From `itertools` we have some functions to chain and tee iterables/iterator. Again keep in mind they return Lazy iterators.
- `itertools.chain(*args)`, this is analogous to sequence concatenation.
    - every `arg` in `args` should be an iterator
    - we could unpack them from an iterable, however, unpacking is **Eager** so it evaluates all of the iterators at once.
- `itertools.chain_from_iterable(it)`, receives an iterable and chains the iterators.
    - Returns an iterator so we could still have a lazy evaluation for our values.
- `itertools.tee(iterable, n)`, receives an iterable and returns a tuple of the iterators n number of times.
    - all are different objects in memory.
    - returns iterators so they get exhausted.

In [10]:
from itertools import chain, tee

l1 = (i**2 for i in range(4))
l2 = (i**2 for i in range(4, 8))
l3 = (i**2 for i in range(8, 12))

def squares():
    yield (i**2 for i in range(4))
    yield (i**2 for i in range(4, 8))
    yield (i**2 for i in range(8, 12))

print("---- CHAIN ----")

def chain_iterables(*iterables):
    for iterable in iterables:
        yield from iterable

print(f"generator expression l1, l2 and l3 chained with my function -> {list(chain_iterables(l1, l2, l3))}")
print(f"generator expression l1, l2 and l3 chained itertools.chain -> {list(chain(l1, l2, l3))}")
list1 = [l1, l2, l3]
print(f"a list of my generator expression list1: {list1} chained together will return the generator expression-> {list(chain(list1))}.")
print(f"to get the values from my iterables inside an iterable we need to unpack what we get from chained -> {[el for el in chain(*squares())]}")

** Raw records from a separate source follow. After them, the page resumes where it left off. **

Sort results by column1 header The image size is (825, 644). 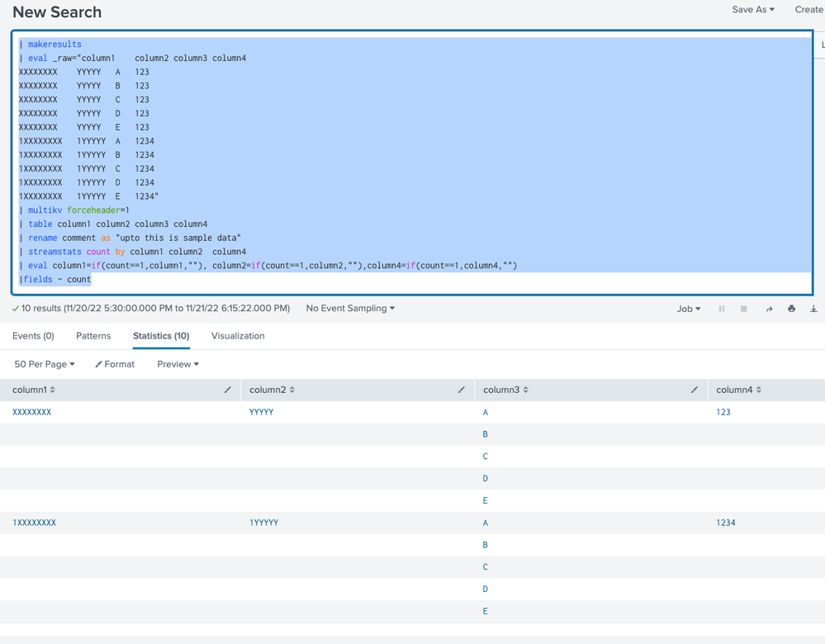pos(34,390)
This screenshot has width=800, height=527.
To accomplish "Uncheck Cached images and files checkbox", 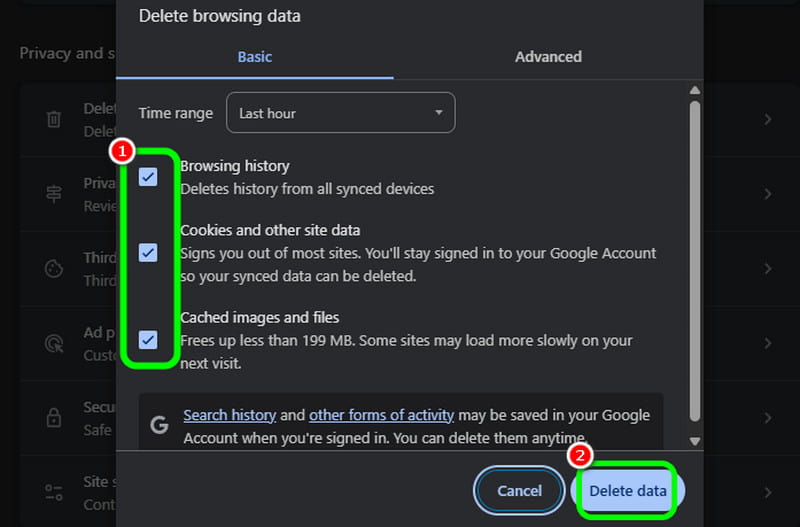I will click(x=148, y=340).
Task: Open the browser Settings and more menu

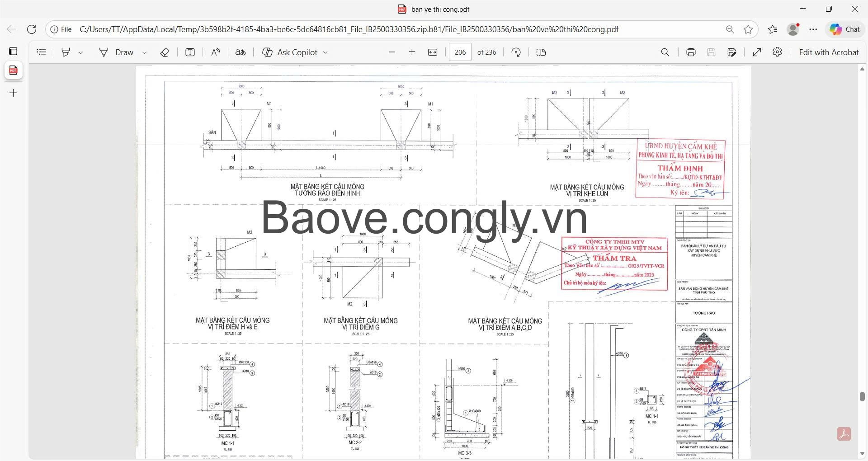Action: click(813, 29)
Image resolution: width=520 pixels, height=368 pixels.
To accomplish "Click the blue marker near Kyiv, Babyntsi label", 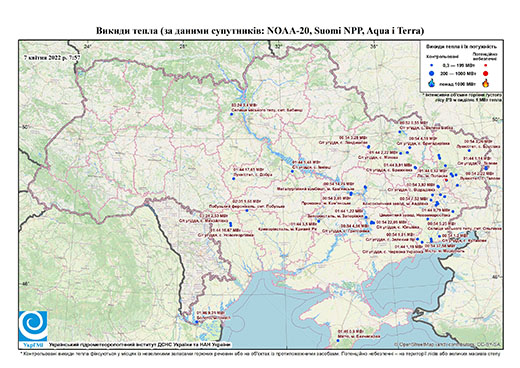I will pos(231,114).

print("---- CHAIN.FROM_ITERABLE ----")

def chain_from_iterable(iterable):
    for item in iterable:
        yield from item

print(f"generator function squares: {squares()} chained with chain_from_iterable -> {list(chain.from_iterable(squares()))}")
print(f"generator function squares: {squares()} chained itertools.chain.chain_iterables -> {list(chain.from_iterable(squares()))}")

print("---- TEE ----")

def squares(n):
    for i in n:
        yield i ** 2

print(f"Teeing generator function squares: {squares(10)} results in a tuple with three different iterators {tee(squares(10), 3)}")
# they are 3 copys of the iterators which are independent.
# they will get exhausted and are lazy iterators.

---- CHAIN ----
generator expression l1, l2 and l3 chained with my function -> [0, 1, 4, 9, 16, 25, 36, 49, 64, 81, 100, 121]
generator expression l1, l2 and l3 chained itertools.chain -> []
a list of my generator expression list1: [<generator object <genexpr> at 0x10d28f840>, <generator object <genexpr> at 0x10d28f530>, <generator object <genexpr> at 0x10d28fdf0>] chained together will return the generator expression-> [<generator object <genexpr> at 0x10d28f840>, <generator object <genexpr> at 0x10d28f530>, <generator object <genexpr> at 0x10d28fdf0>].
to get the values from my iterables inside an iterable we need to unpack what we get from chained -> [0, 1, 4, 9, 16, 25, 36, 49, 64, 81, 100, 121]
---- CHAIN.FROM_ITERABLE ----
generator function squares: <generator object squares at 0x10d28fa00> chained with chain_from_iterable -> [0, 1, 4, 9, 16, 25, 36, 49, 64, 81, 100, 121]
generator function squares: <generator object squares at 0x10d28fa00> chained itertools.chain.chain_iterable

## Mapping and Reducing

map and reduce work by first mapping a function to each of the elements of an iterable and reducing said iterable to a value by accumulating a result from a given function (i.e sum, max, min)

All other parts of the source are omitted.